German Naval Radar

Updated 17 October 1999

    4. Armored Ships

Deutschland/Luetzow Class BB/CA

Both Admiral Graf Spee and Deutschland have been claimed to be the first German naval vessels to be fitted with radar. Trenckle says that Admiral Graf Spee had an experimental FuMO 22, and Prager that Deutschland had a Seetakt set in the autumn 1937 (which proved very useful for night navigation in Spanish waters). Photographic analysis shows that the frame of this first experimental set was slightly smaller (0.8m x 1.8m) than the final FuMO 22 frame, but it is not known if there were fewer dipoles or alternatively if the dipoles were placed closer together.

R V Jones, in his memories (Most Secret War, Hamish Hamilton, 1978) describes how the British Admirality sent L H Bainbridge-Bell to the River Plate to examine the radar installation aboard the wreck of the Graf Spee. According to Price (Instruments of Darkness, Kimber, 1967) the resultant report took one and a half years to pass through the official channels, a statement I find hard to believe considering that Bainbridge-Bell had been sent half around the world to abtain the information. It adds yet another intriguing possibility of further information, as this report, possibly including photos of Graf Spee's installation, may yet come to light.

The Deutschland (renamed Lützow in 1940) had a 2m x 6m mattress antenna for a FuMO 22 throughout her wartime career. From January 1942 until March 1944 she also had a Timor frame at the rear of her radar tower, as in the Scharnhorst. To follow German practice there should also have been fixed Sumatra antennas but they cannot be traced in photographs. 

It is noteworthy that the foretop radar of the armoured ships (later reclassified as heavy cruisers) were provided with the best positioning of any German heavy units. It was situated at the highest point in the ship, and the foremast was removed, and replaced by a short pole mast, to provide completely unobstructed all-around coverage. 

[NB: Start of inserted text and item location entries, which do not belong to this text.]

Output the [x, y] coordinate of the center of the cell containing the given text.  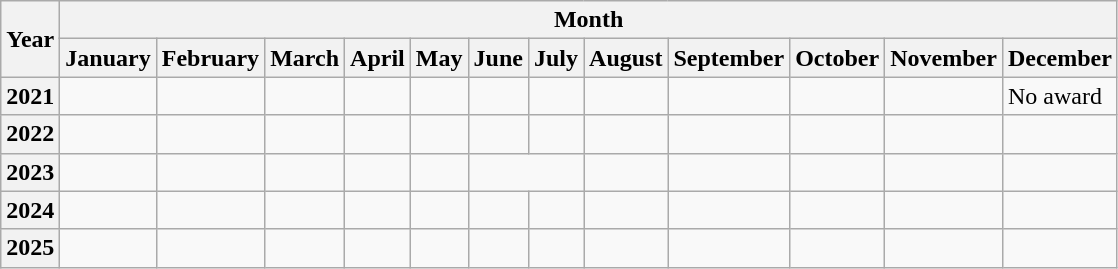
December [1060, 58]
Year [30, 39]
January [108, 58]
April [378, 58]
September [729, 58]
Month [589, 20]
2021 [30, 96]
No award [1060, 96]
October [838, 58]
March [305, 58]
2025 [30, 248]
November [944, 58]
2022 [30, 134]
July [556, 58]
May [439, 58]
2024 [30, 210]
February [210, 58]
2023 [30, 172]
August [626, 58]
June [498, 58]
Scan for the cell matching the given text and deliver its [x, y] coordinate at center. 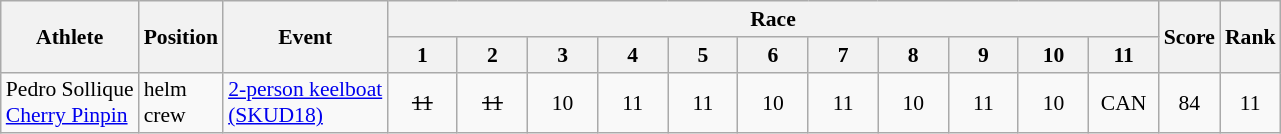
6 [773, 55]
Pedro SolliqueCherry Pinpin [70, 102]
Event [305, 36]
5 [703, 55]
Position [181, 36]
84 [1190, 102]
2 [492, 55]
8 [913, 55]
1 [422, 55]
3 [563, 55]
7 [843, 55]
helmcrew [181, 102]
Race [772, 19]
2-person keelboat(SKUD18) [305, 102]
Rank [1250, 36]
9 [983, 55]
Athlete [70, 36]
4 [633, 55]
Score [1190, 36]
CAN [1124, 102]
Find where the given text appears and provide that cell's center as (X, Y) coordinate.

Admiral Scheer was similarly equipped before the removal of the top-heavy pyramidal armoured mast. After that she had a 2m x 4m FuMO 27 mattress antenna and a Timor frame, bearing in opposite directions, on the forward rangefinder tower. Three of the four fixed Sumatra antennas, spaced 90° apart, were fitted on small horizontal lattice constructions. Scheer also had a FuMO 27 antenna on the aft rangefinder tower.


Picture 4.1

The foretop of Spee with the rangefinder tower topped by a radar hut for the prototype set FMG 39 (gO) - later designated FuMO 22 - and its 0.8m x 1.8m matress antenna; fitted in 1939.

Picture 4.3

The after rangefinder of Scheer with the 2m x 4m antenna of the FuMO 27 set added in 1941.


Picture 4.2

The foretop of Lützow with the radar hut and 2m x 6m antenna of FuMO 22 added above the rangefinder tower in 1939. 

The lower drawing shows the Samos antenna for FuMB 4, added to the back of the tower in January 1942, and carried until March 1944.  Note the battle-observers's post above the radar hut and that her foretop rangefinder is 2m higher above the waterline, than those of her sisters. Lützow was never fitted with radar on her after rangefinder tower.


Picture 4.4

The forward conning tower of Scheer as modified in the summer of 1940. The 10m-rangefinder tower carries the radar hut and the antenna for the FuMO 27 which replaced the FuMO 22 (as shown in B) fitted on the original, Spee-type, bridge. 

Note the absence of a battle-observer's post. She also carries four Sumatra antennas (foward aft and besides the tower), three being on lattice extensions. The passive Timor antenna was fitted on the back of the radar hut/rangefinder tower in 1942.